This idea was introduced by David Rientjes[5].
Interface
--------------------------------
The proposed interface adds a new madvise(2) mode, MADV_COLLAPSE, and
leverages the new process_madvise(2) call.
process_madvise(2)
Performs a synchronous collapse of the native pages
mapped by the list of iovecs into transparent hugepages.
This operation is independent of the system THP sysfs settings,
but attempts to collapse VMAs marked VM_NOHUGEPAGE will still fail.
THP allocation may enter direct reclaim and/or compaction.
When a range spans multiple VMAs, the semantics of the collapse
over of each VMA is independent from the others.
Caller must have CAP_SYS_ADMIN if not acting on self.

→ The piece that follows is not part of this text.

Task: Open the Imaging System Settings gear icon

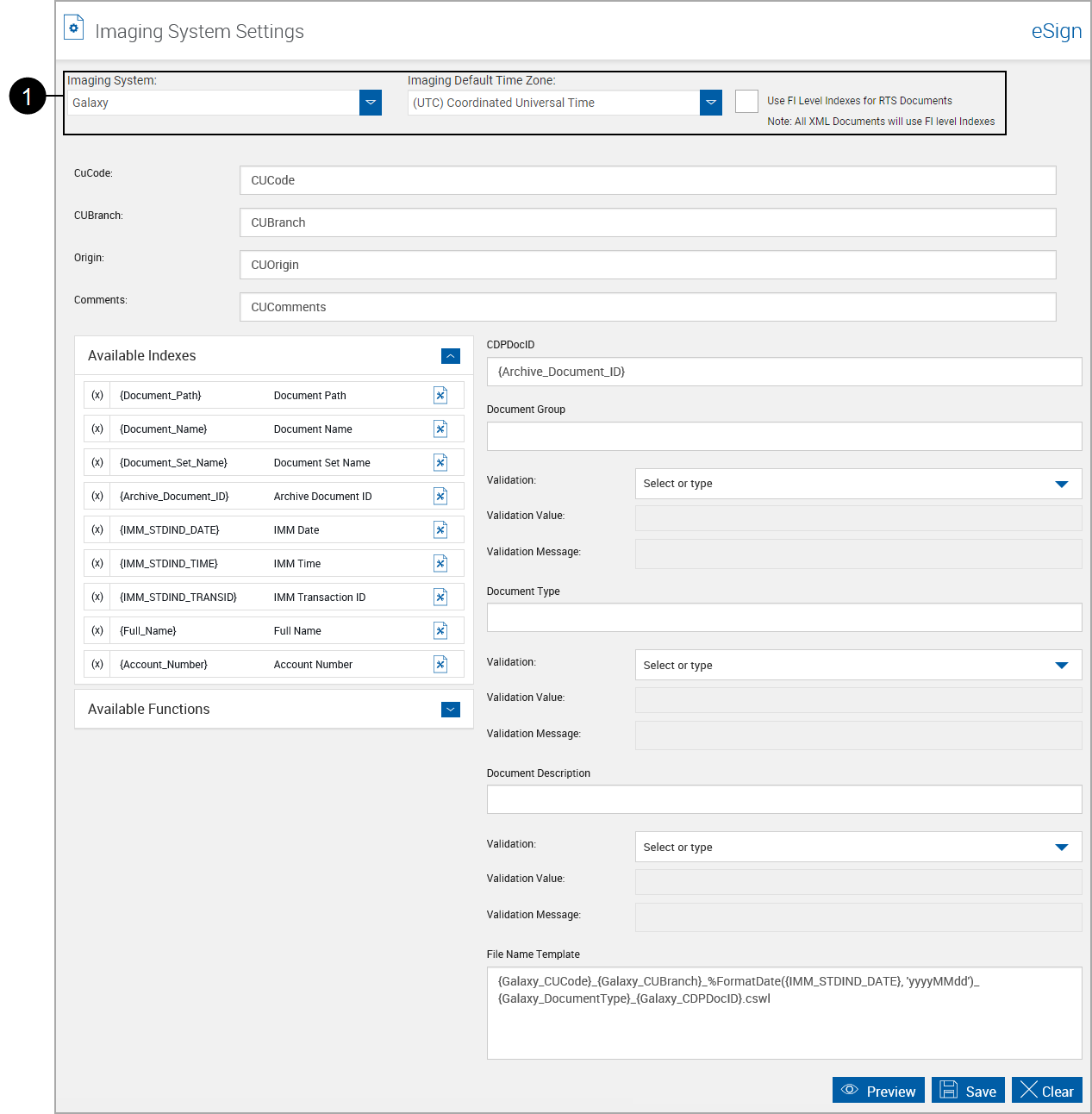Action: [x=72, y=27]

Return value follows existing process_madvise(2) conventions. A
“success” indicates that all hugepage-sized/aligned regions
covered by the provided range were either successfully
collapsed, or were already pmd-mapped THPs.
madvise(2)
Equivalent to process_madvise(2) on self, with 0 returned on
“success”.
Current Use-Cases
--------------------------------
(1) Immediately back executable text by THPs. Current support provided
by CONFIG_READ_ONLY_THP_FOR_FS may take a long time on a large
system which might impair services from serving at their full rated
load after (re)starting. Tricks like mremap(2)'ing text onto
anonymous memory to immediately realize iTLB performance prevents
page sharing and demand paging, both of which increase steady state
memory footprint. With MADV_COLLAPSE, we get the best of both
worlds: Peak upfront performance and lower RAM footprints. Note
that subsequent support for file-backed memory is required here.

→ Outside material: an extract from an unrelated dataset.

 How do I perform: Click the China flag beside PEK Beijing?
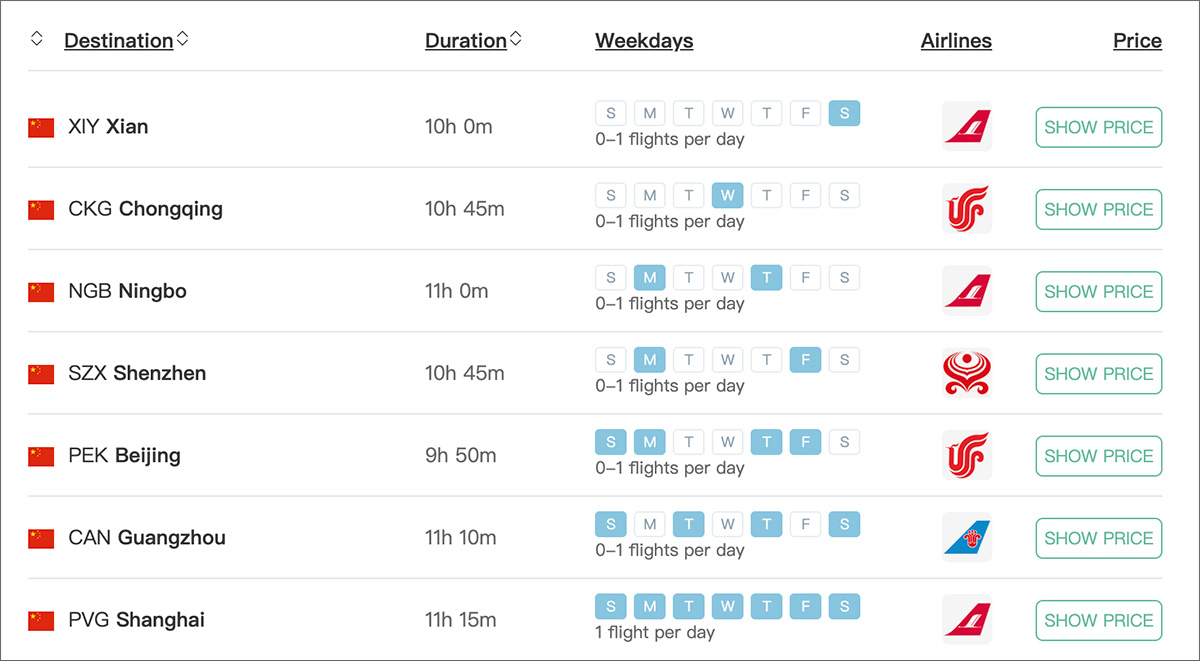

(2) malloc() implementations that manage memory in hugepage-sized
chunks, but sometimes subrelease memory back to the system in
native-sized chunks via MADV_DONTNEED; zapping the pmd. Later,
when the memory is hot, the implementation could
madvise(MADV_COLLAPSE) to re-back the memory by THPs to regain
hugepage coverage and dTLB performance. TCMalloc is such an
implementation that could benefit from this[6]. A prior study of
Google internal workloads during evaluation of Temeraire, a
hugepage-aware enhancement to TCMalloc, showed that nearly 20% of
all cpu cycles were spent in dTLB stalls, and that increasing
hugepage coverage by even small amount can help with that[7].
(3) userfaultfd-based live migration of virtual machines satisfy UFFD
faults by fetching native-sized pages over the network (to avoid
latency of transferring an entire hugepage). However, after guest
memory has been fully copied to the new host, MADV_COLLAPSE can
be used to immediately increase guest performance. Note that
subsequent support for file/shmem-backed memory is required here.
(4) HugeTLB high-granularity mapping allows HugeTLB a HugeTLB page to
be mapped at different levels in the page tables[8]. As it's not
"transparent" like THP, HugeTLB high-granularity mappings require
an explicit user API. It is intended that MADV_COLLAPSE be co-opted
for this use case[9]. Note that subsequent support for HugeTLB
memory is required here.
Future work
--------------------------------
Only private anonymous memory is supported by this series. File and
shmem memory support will be added later.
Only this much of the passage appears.